Jumat, 29 Juni 2012

MENGELOLA KEUANGAN KELUARGA


Berikut adalah tips pengelolaan keuangan keluarga sederhana yang sering diberikan oleh perencana keuangan keluarga.

1. Pertama-tama ajaklah anggota keluarga lain untuk bersama-sama membuat daftar kebutuhan selama sebulan.

2. Melakukan analisa yang teliti lalu lakukan pemisahan mana yang merupakan nice to have dan mana yang merupakan needs (kebutuhan yang tak dapat dihindari).

3. Apabila Anda terlanjur berutang dengan cicilan yang melebihi 20 persen dari total penghasilan (pemasukan) keluarga. Maka sebaiknya Anda perlu membicarakan dengan pemberi kredit untuk menjadwal ulang utang itu. Apabila tak memungkinkan, maka carilah pinjaman dengan bunga yang lebih rendah untuk melunasi utang berbunga tinggi. Yang perlu diingat, selama cicilan Anda masih sama dengan atau lebih besar dari 20 persen, sebaiknya Anda jangan melakukan pembelian kredit atau berutang lagi.

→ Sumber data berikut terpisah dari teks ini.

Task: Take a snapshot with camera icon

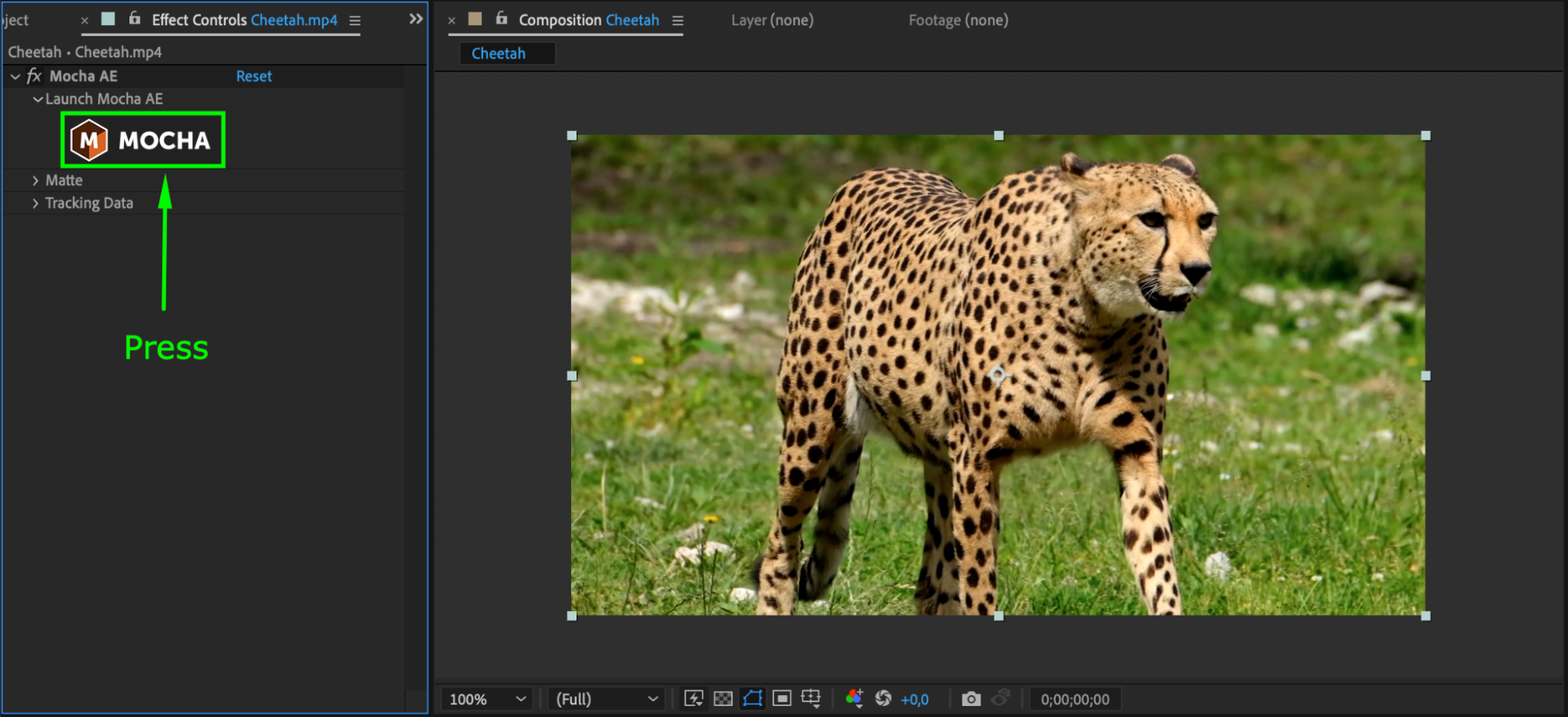Action: 971,698
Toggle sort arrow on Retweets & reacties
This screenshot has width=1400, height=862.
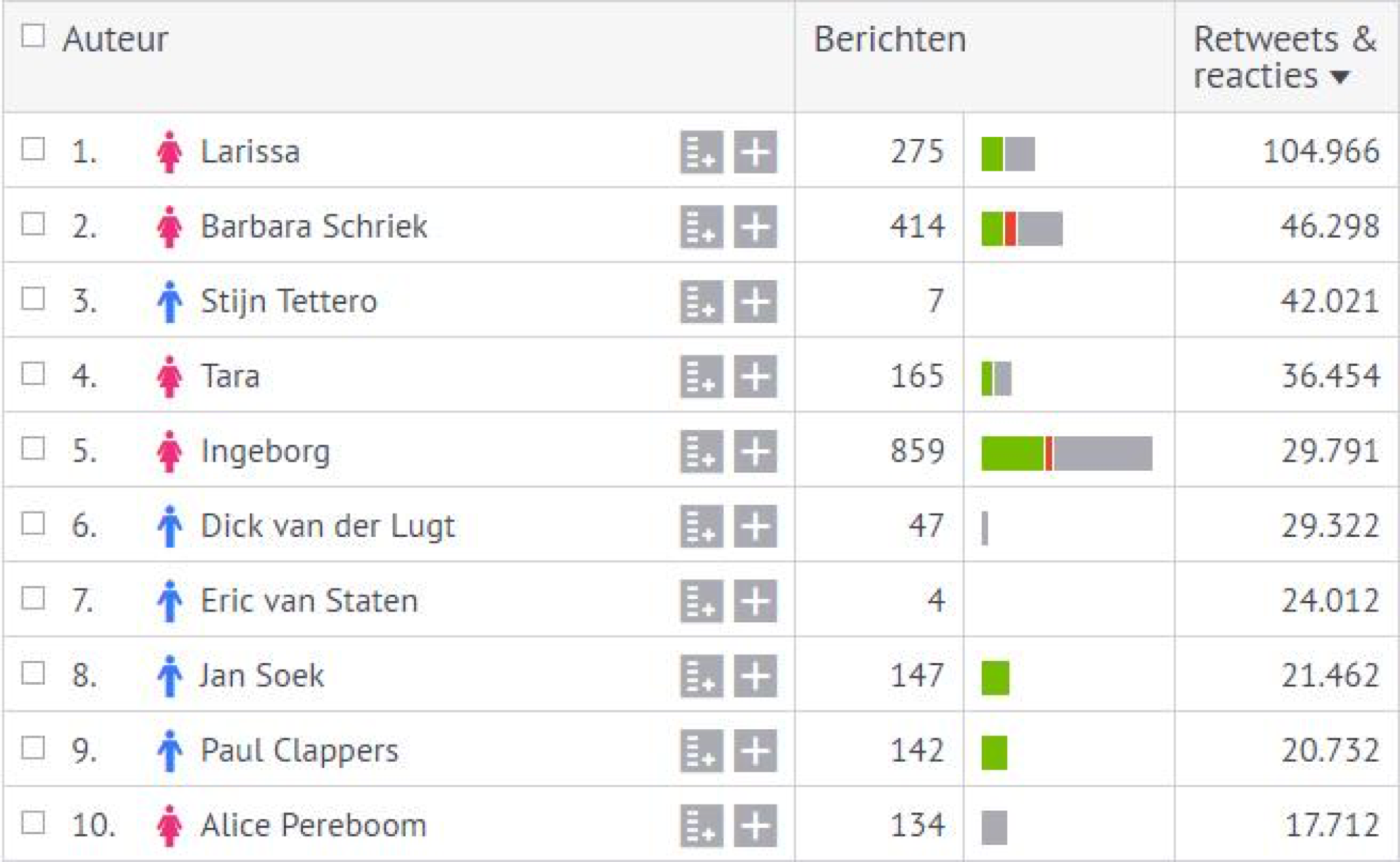(1340, 78)
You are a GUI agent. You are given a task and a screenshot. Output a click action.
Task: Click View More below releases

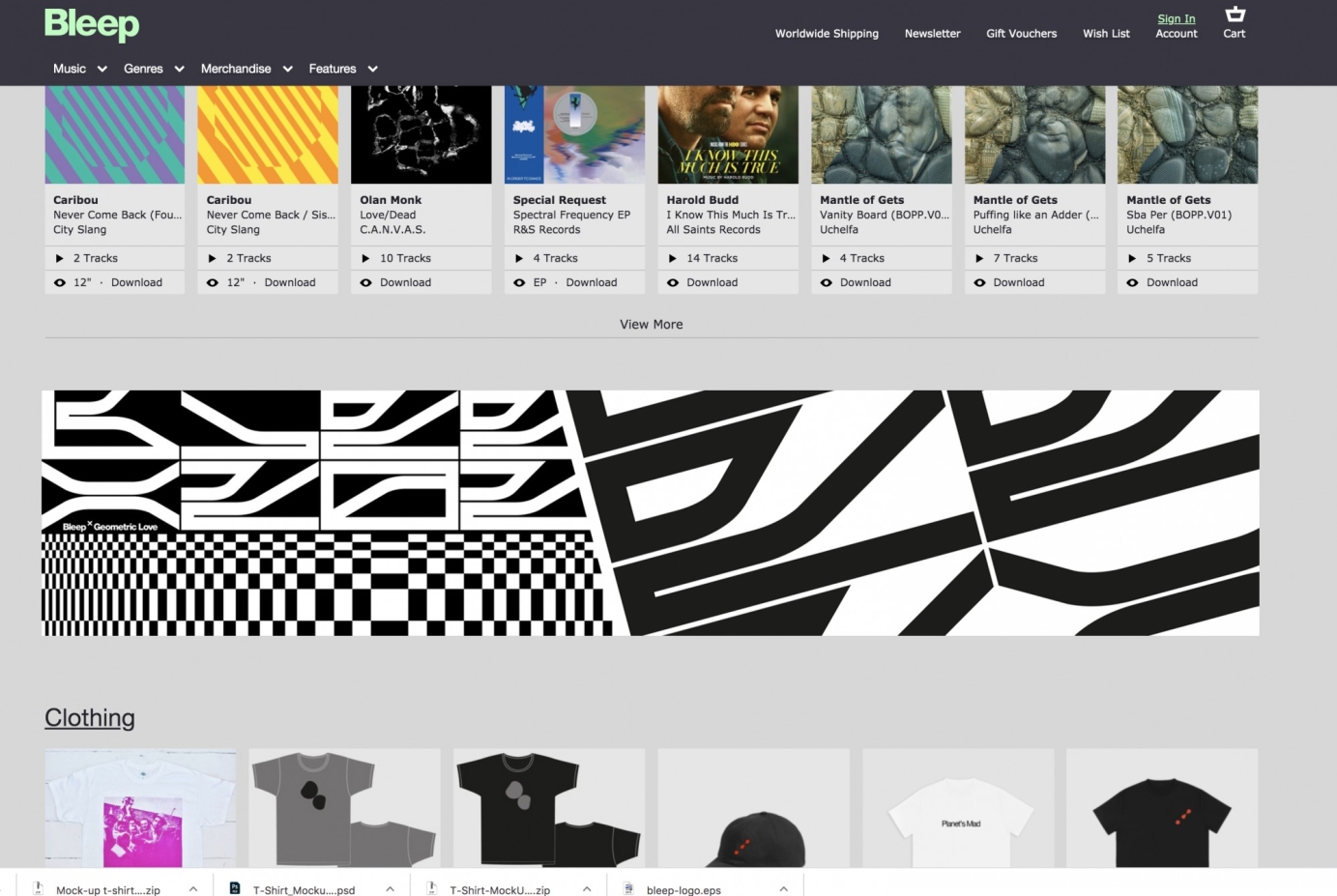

4. Pisahkan 40 persen untuk kebutuhan sehari-hari. Apabila 40 persen dari penghasilan tidak mencukupi, berpikirlah kreatif apa lagi yang dapat dihemat; misalnya menghemat penggunaan listrik, mengubah kombinasi menu makan sehari-hari.

5. Pisahkan 20 persen untuk kebutuhan pribadi.

6. Menabung secara disiplin 20 persen. Tabungan harus disetorkan ke rekening pada awal bulan, selambat-lambatan 1 x 24 jam setelah penghasilan diterima. Jika Anda tidak perlu mencicil pembayaran utang, maka dapat ditabung dan bila telah cukup dapat digunakan untuk membeli sesuatu yang termasuk nice to have.

7. Sebaiknya harus menjunjung tinggi komitmen dan sikap konsistensi.